In recent months a handful of decisions from the Employment Court had raised concerns regarding the level of scrutiny being applied to employer’s disciplinary processes.

The Court of Appeal was called upon to consider this issue in its recent judgment in A Limited v H (the identities of the parties are subject to non-publication orders).

H, a pilot, was dismissed following an investigation into a complaint of sexual harassment. His claim was dismissed by the Employment Relations Authority, but his challenge to the Employment Court was successful. The Employment Court held that A Limited had not investigated the complaint sufficiently. In particular, it held A Limited had not tested the accounts of the complainant and another witness as vigorously as the account given by Mr H. Mr H was reinstated and awarded payment of reimbursement for lost income and compensation for hurt and humiliation.

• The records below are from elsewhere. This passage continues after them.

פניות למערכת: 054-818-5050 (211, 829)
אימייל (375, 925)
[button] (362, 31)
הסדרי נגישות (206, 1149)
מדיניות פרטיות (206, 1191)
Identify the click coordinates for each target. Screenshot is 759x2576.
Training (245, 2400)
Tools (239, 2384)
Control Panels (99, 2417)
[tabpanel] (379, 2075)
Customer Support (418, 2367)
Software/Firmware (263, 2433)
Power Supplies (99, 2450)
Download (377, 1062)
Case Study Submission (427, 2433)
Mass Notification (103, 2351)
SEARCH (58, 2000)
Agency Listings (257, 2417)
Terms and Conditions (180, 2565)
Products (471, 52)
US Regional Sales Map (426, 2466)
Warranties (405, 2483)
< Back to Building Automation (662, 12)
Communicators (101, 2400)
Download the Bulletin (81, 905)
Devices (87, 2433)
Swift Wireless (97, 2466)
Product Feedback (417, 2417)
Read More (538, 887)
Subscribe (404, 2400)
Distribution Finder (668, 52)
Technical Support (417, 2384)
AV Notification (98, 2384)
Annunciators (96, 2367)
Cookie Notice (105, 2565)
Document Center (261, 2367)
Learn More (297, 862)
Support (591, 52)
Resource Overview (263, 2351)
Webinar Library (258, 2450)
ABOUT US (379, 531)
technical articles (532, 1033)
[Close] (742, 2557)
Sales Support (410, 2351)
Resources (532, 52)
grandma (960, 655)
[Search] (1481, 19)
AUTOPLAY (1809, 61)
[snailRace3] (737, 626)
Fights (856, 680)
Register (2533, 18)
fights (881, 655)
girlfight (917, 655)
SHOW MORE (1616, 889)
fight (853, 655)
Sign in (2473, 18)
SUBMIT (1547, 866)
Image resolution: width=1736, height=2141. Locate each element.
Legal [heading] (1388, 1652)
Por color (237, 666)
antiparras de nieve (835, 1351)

On appeal to the Court of Appeal, A Limited argued that the Employment Court had failed to apply the proper test for justification. It said the level of detail considered by the Employment Court meant it effectively substituted its own decision for that of the employer.

The Court of Appeal allowed the appeal. It applied the test for justification set out in s 103A Employment Relations Act 2000, being whether the process and decision were what a fair and reasonable employer “could have done in all the circumstances”. This means there is a range of reasonable responses open to an employer. The Court of Appeal held that the requirement is for overall fairness and reasonableness rather than “minute and pedantic scrutiny” to identify any procedural shortcomings.

Applying that test, the Court of Appeal held A Limited’s process was fair and reasonable. It had applied a proper level of scrutiny to the complainant’s account. Although aspects of her version of events changed, as to key elements her account was consistent. A Limited was also entitled to take into account the “inherent implausibility” of Mr H’s explanation as to why he was in the complainant’s hotel room.

The case has been sent back to the Employment Court for reconsideration of remedies.

This decision should provide some reassurance to employers regarding disciplinary investigations. It reiterates that employers do not need to conduct forensically precise investigations. The test instead has been refocused on overall fairness and reasonableness.